(Stored data)
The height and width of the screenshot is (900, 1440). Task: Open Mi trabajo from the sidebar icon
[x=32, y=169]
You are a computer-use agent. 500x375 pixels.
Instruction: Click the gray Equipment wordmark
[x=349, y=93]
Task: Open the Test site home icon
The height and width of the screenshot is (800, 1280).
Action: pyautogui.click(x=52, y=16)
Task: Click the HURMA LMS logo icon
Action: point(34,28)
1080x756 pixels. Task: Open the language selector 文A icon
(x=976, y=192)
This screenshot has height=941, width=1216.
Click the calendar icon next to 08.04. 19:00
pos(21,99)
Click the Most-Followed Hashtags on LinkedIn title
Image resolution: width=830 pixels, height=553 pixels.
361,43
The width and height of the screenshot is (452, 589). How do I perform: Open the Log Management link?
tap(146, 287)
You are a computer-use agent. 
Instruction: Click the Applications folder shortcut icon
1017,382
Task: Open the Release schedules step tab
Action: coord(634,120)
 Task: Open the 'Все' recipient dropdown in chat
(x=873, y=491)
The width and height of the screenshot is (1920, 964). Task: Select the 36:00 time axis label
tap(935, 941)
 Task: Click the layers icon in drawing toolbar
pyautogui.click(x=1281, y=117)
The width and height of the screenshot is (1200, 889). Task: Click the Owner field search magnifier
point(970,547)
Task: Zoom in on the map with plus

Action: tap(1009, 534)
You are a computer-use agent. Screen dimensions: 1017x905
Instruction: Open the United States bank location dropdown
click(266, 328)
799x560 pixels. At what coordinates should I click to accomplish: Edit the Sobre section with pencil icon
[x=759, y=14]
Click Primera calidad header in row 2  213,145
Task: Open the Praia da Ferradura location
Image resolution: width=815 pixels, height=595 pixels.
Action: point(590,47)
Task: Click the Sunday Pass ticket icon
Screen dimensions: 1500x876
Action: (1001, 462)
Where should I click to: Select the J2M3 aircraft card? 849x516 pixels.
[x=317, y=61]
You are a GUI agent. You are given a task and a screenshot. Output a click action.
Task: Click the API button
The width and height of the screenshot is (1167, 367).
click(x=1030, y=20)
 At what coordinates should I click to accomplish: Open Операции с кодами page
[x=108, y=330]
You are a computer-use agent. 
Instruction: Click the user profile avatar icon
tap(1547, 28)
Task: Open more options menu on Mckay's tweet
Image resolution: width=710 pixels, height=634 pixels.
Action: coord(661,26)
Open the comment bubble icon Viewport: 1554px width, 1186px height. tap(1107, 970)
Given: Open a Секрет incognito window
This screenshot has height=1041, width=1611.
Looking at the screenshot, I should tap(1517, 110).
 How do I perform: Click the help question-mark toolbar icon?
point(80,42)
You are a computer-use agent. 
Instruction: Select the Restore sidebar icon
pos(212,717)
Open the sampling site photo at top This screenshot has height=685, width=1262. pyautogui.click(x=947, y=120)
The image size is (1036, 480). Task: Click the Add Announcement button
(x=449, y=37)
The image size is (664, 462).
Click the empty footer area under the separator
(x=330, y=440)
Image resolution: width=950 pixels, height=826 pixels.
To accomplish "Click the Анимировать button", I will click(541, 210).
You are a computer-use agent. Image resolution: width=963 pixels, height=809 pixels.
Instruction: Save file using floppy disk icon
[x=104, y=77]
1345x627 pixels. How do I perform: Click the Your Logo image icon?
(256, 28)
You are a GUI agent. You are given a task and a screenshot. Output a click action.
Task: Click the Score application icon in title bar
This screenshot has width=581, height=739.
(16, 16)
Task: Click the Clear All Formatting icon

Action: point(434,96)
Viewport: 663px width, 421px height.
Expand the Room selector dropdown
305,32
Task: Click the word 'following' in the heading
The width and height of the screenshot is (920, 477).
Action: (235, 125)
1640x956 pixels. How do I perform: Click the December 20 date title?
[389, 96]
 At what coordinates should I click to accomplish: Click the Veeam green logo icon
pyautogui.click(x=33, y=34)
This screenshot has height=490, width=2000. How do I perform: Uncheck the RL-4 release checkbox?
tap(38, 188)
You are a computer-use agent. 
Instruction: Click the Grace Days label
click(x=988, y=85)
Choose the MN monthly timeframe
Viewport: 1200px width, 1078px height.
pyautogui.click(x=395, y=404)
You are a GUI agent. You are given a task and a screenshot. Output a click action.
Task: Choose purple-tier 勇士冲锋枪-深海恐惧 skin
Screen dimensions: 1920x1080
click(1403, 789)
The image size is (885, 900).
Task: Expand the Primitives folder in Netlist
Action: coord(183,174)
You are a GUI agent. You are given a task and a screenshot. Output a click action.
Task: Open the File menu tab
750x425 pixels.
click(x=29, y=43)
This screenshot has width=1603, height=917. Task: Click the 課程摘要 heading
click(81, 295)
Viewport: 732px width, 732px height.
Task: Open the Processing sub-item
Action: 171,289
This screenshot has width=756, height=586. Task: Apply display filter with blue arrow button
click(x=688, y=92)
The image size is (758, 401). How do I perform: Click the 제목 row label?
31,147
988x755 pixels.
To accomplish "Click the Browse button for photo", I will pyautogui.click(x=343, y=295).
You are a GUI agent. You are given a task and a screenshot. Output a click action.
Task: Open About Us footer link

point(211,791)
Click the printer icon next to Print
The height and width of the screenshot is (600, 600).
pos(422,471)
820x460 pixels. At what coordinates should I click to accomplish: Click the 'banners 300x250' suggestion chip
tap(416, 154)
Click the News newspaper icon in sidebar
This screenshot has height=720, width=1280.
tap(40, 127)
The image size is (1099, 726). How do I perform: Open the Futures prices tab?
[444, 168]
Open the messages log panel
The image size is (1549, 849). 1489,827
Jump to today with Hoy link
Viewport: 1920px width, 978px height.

> What the task requires: Copy every line of the entries above in which "site" occurs.

> Answer for the task:
Task: Open the Test site home icon
Open the sampling site photo at top This screenshot has height=685, width=1262. pyautogui.click(x=947, y=120)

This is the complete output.